Unclear space condition at the start of marketing. Tenants who tour a space and cannot get a clear answer about what the landlord will deliver, and in what condition, lose confidence quickly. Prepare a written description of the space's current condition and the landlord's improvement commitment before the first tour.

LOI terms that do not reflect market reality. A landlord who opens with rent or improvement allowance terms that are significantly out of step with comparable spaces in the submarket will spend weeks negotiating back to a realistic position. Reviewing current market comps before setting LOI terms saves time and goodwill.

Legal review that starts from scratch. Landlords who use a standard lease form reviewed by their attorney in advance move through the legal phase faster than those who hand a blank slate to both parties' attorneys simultaneously. A pre-reviewed landlord form does not eliminate negotiation, but it reduces the number of open issues.

Tenant financing or approval delays. Some tenants, particularly franchisees or businesses with corporate parents, require internal approval before a lease can be executed. Ask about this process during the LOI phase, not after the lease draft is circulated.

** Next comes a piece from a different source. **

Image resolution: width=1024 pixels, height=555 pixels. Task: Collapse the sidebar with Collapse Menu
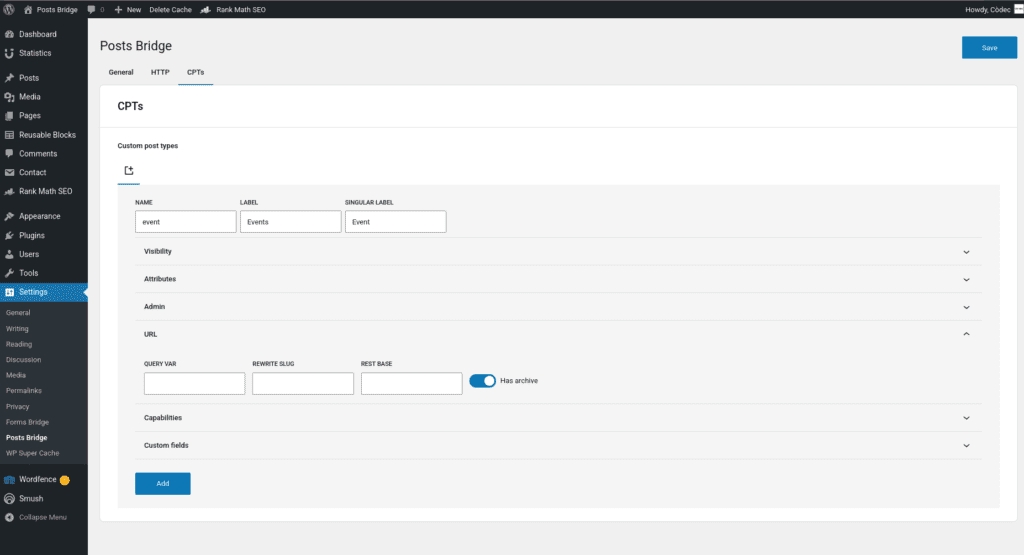36,517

Permitting surprises after lease execution. As noted above, confirming the permitting timeline before the lease is signed prevents the most common source of commencement date disputes.

Passive marketing that reaches the wrong audience. A vacant commercial space listed on a general platform and left to generate inquiries will attract a mix of serious prospects and unqualified interest. Narrowing the tenant search to prospects who match the permitted use, the required credit profile, and the market rent range shortens the qualification phase considerably. This is one area where targeted lead flow, rather than broad listing exposure, makes a measurable difference in how quickly a landlord reaches a signed LOI.

For owners thinking about the intersection of leasing strategy and long-term asset value, the learn library at FlowExit covers related topics including how to evaluate exit timing, how to read a rent roll, and how to position a property for serious buyer or tenant interest. If you are working through a lease-up on a mixed-use or small multifamily asset, the piece on how to package your small multifamily property for maximum buyer interest covers presentation principles that apply equally to leasing.

Lease-up is a process, not an event. Georgia landlords who map it as a sequence of milestones, assign realistic timeframes to each phase, and identify the failure points in advance will reach stabilized occupancy faster and with fewer surprises than those who treat vacancy as a problem that resolves itself once a tenant shows interest.

Educational content only. FlowExit is a marketing system-not a brokerage or tax advisor.